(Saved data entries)
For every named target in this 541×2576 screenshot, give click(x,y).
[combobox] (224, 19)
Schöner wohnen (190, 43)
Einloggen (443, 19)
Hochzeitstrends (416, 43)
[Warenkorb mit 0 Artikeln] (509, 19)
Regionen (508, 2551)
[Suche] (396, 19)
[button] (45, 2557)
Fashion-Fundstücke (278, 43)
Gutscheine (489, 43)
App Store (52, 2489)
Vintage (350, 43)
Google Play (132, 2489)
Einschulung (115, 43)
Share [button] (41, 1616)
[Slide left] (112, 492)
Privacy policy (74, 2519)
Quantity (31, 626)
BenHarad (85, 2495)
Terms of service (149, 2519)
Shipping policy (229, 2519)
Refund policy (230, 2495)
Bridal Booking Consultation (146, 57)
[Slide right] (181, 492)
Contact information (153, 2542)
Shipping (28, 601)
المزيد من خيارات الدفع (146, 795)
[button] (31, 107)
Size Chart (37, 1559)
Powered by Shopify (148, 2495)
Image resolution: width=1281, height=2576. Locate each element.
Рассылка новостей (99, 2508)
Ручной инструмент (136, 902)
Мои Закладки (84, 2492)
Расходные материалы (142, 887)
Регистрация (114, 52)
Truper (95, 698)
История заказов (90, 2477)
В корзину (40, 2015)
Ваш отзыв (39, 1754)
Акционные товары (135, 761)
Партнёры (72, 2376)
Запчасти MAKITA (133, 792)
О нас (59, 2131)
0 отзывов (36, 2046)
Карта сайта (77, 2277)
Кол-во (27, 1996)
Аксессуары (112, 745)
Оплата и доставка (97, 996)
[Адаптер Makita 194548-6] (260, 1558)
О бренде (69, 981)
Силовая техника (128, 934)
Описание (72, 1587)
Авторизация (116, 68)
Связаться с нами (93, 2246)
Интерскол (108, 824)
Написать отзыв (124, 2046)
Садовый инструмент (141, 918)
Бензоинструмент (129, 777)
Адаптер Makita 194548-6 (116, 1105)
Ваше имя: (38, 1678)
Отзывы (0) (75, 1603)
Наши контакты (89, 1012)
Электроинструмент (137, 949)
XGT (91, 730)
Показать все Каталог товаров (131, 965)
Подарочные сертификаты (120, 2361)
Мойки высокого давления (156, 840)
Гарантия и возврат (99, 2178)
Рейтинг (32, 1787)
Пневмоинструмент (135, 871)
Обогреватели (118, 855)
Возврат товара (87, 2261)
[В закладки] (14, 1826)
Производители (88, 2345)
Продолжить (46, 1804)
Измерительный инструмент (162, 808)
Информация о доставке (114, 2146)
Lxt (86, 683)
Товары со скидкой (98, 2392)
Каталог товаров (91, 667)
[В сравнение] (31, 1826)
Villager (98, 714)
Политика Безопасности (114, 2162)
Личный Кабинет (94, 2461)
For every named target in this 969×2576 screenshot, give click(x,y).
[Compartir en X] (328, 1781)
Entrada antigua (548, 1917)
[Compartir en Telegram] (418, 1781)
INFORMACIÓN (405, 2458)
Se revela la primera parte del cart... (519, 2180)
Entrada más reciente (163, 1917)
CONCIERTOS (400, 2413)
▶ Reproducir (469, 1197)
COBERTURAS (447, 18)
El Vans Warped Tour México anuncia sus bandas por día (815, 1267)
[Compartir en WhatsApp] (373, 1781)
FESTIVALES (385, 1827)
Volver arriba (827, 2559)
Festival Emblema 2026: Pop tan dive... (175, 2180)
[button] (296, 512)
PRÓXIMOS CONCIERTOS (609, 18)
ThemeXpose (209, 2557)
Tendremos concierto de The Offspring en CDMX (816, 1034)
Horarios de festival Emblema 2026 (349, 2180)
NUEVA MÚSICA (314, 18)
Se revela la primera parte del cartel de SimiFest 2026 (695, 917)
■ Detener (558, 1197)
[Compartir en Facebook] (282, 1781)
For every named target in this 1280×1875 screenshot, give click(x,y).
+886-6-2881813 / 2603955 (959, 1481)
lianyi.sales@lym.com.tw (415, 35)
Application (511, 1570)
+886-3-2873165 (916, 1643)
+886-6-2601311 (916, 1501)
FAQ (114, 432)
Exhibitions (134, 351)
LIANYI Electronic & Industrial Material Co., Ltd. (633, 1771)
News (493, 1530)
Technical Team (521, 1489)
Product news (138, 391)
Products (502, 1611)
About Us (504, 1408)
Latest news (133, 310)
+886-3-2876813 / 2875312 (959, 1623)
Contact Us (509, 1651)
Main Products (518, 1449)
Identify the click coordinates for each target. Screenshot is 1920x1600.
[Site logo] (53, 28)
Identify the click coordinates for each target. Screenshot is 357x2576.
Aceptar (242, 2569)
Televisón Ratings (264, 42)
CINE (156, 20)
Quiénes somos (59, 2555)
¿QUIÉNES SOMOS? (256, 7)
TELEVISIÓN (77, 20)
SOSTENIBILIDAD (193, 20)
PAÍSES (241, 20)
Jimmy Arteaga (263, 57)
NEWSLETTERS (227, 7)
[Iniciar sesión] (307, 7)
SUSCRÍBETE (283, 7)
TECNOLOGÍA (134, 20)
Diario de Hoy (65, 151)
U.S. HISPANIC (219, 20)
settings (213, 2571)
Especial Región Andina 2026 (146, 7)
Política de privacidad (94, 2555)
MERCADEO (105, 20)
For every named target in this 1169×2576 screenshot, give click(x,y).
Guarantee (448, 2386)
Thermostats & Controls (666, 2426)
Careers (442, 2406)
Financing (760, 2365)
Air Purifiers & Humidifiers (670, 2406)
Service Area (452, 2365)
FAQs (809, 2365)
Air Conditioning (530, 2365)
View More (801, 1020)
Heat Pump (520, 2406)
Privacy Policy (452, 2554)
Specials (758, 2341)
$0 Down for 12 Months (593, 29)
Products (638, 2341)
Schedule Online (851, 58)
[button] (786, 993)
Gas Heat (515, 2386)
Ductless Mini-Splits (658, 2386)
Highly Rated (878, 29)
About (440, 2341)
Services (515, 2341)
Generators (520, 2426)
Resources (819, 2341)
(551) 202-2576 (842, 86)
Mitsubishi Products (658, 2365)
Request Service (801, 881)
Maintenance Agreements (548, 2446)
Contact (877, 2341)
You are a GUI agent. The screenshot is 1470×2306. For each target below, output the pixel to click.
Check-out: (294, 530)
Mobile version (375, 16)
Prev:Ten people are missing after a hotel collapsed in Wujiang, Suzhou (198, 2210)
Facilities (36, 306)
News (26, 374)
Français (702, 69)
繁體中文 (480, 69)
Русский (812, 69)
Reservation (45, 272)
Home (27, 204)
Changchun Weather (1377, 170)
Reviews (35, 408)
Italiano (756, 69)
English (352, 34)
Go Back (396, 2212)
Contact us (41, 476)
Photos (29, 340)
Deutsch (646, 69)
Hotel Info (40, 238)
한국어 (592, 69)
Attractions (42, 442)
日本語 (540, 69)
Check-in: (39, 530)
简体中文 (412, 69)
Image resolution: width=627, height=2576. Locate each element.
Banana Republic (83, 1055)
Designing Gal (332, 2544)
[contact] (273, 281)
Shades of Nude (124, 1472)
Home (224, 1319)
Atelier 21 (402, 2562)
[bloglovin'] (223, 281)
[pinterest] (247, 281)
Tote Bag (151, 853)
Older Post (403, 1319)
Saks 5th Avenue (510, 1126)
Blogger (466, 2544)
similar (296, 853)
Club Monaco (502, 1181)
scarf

WHAT IS EXPECTED
An exact copy of the lines above between the line holding "English (352, 34)" and the line holding "similar (296, 853)", inclusive, is the whole answer.

SOLUTION TO THIS TASK
English (352, 34)
Go Back (396, 2212)
Contact us (41, 476)
Photos (29, 340)
Deutsch (646, 69)
Hotel Info (40, 238)
한국어 (592, 69)
Attractions (42, 442)
日本語 (540, 69)
Check-in: (39, 530)
简体中文 (412, 69)
Image resolution: width=627, height=2576. Locate each element.
Banana Republic (83, 1055)
Designing Gal (332, 2544)
[contact] (273, 281)
Shades of Nude (124, 1472)
Home (224, 1319)
Atelier 21 (402, 2562)
[bloglovin'] (223, 281)
[pinterest] (247, 281)
Tote Bag (151, 853)
Older Post (403, 1319)
Saks 5th Avenue (510, 1126)
Blogger (466, 2544)
similar (296, 853)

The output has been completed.